=== Available data ===

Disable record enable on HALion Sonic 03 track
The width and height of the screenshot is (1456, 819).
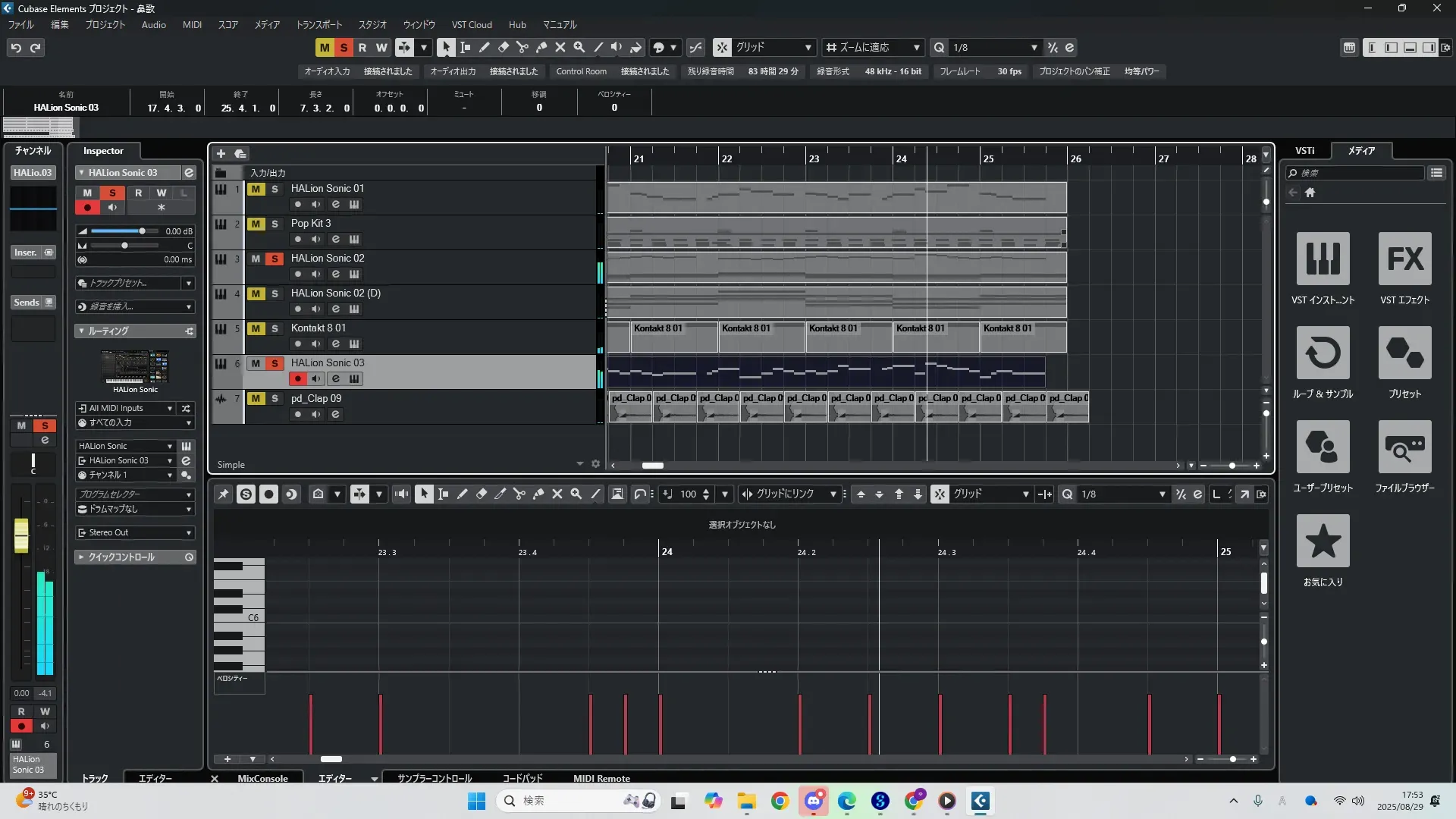[x=298, y=378]
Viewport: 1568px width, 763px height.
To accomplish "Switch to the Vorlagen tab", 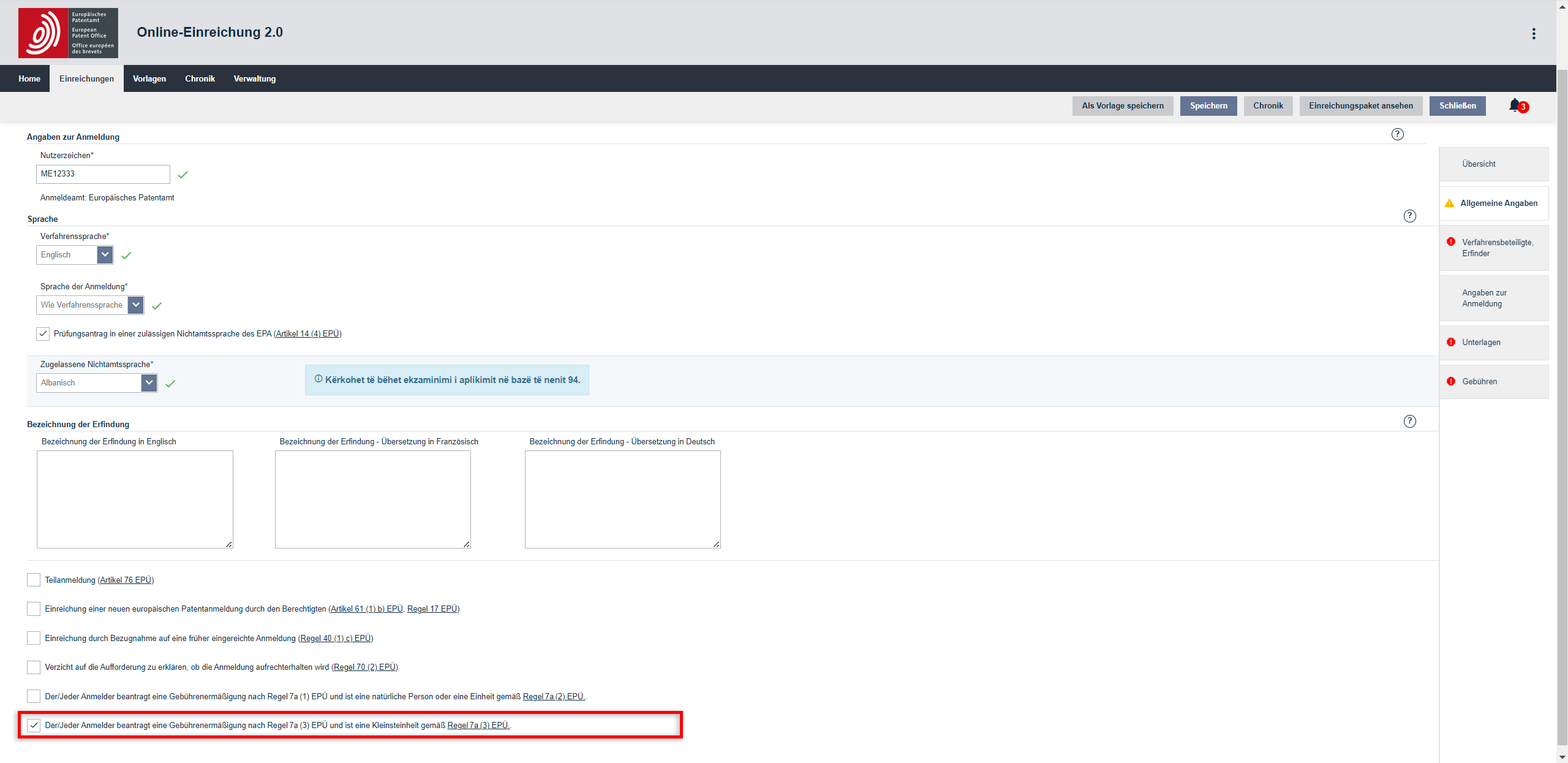I will (x=149, y=78).
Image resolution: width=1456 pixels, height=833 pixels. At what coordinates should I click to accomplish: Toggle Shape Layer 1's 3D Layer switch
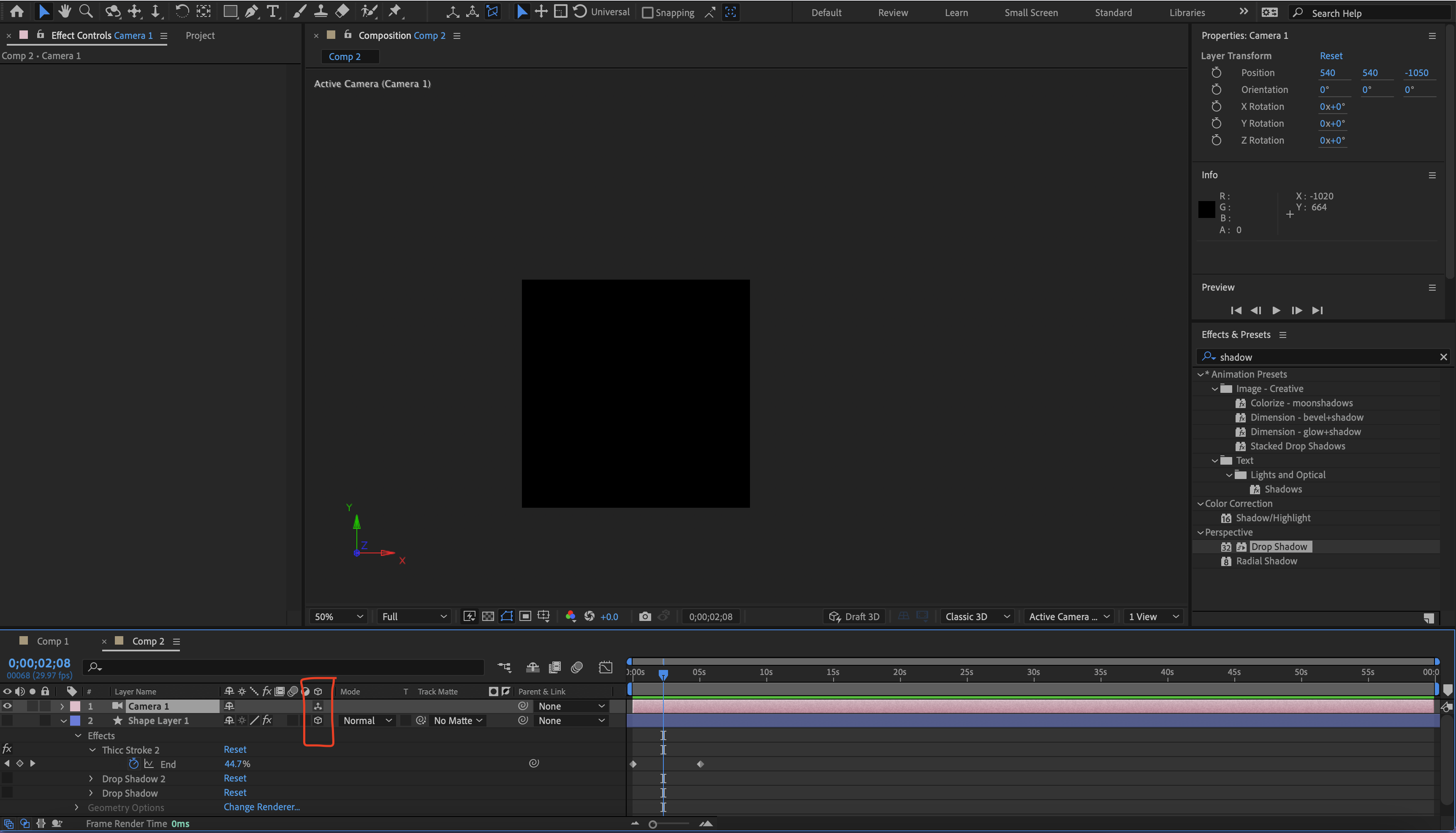tap(318, 720)
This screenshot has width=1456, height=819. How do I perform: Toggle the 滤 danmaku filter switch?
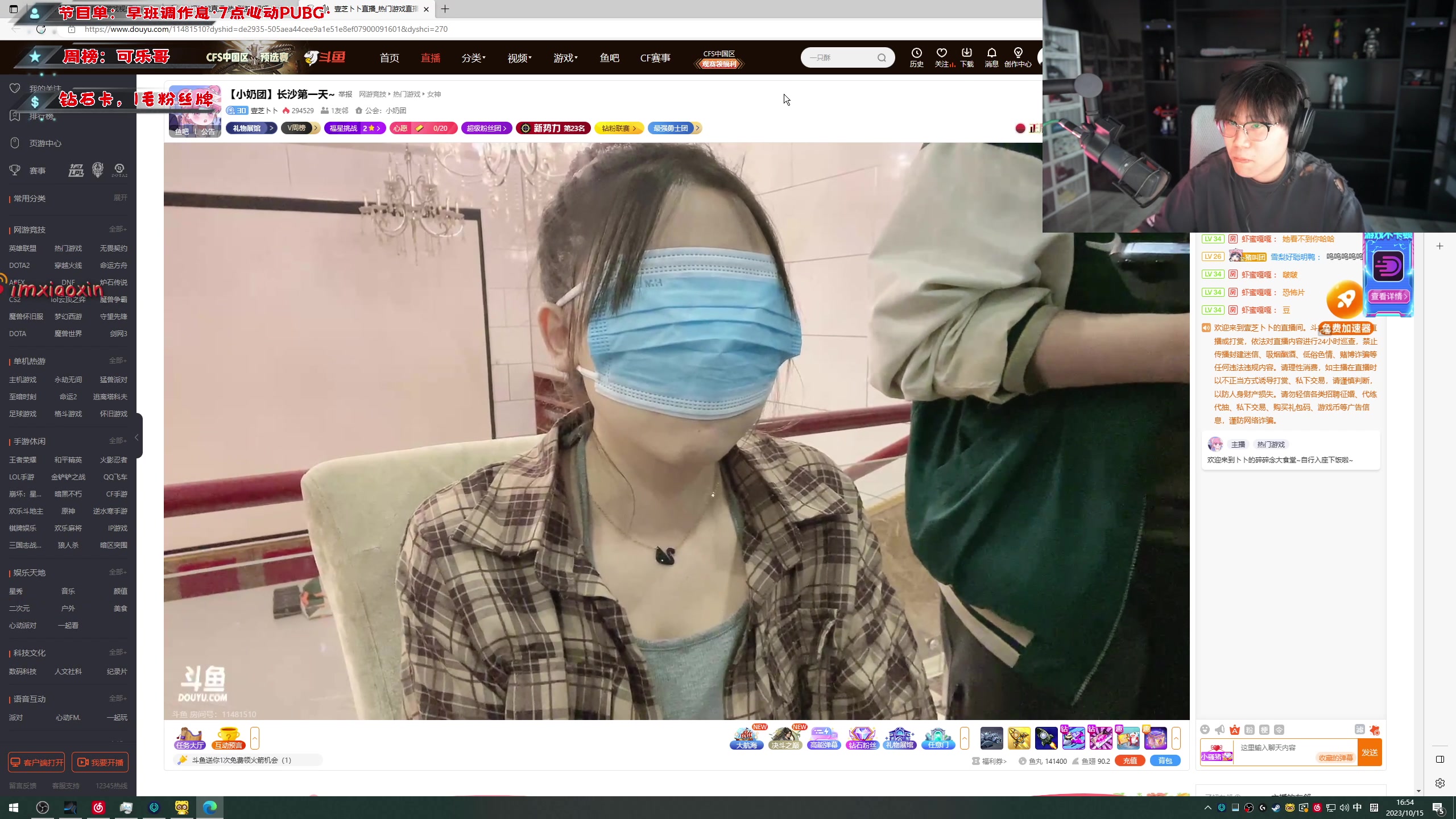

===

Leaving the pictures aside, transcribe exactly the lines from the one containing "Image resolution: width=1456" to the final line of the entries above, both ends included.

Image resolution: width=1456 pixels, height=833 pixels. At what coordinates should I click to accomplish: Toggle Shape Layer 1's 3D Layer switch
tap(318, 720)
This screenshot has width=1456, height=819. How do I perform: Toggle the 滤 danmaku filter switch?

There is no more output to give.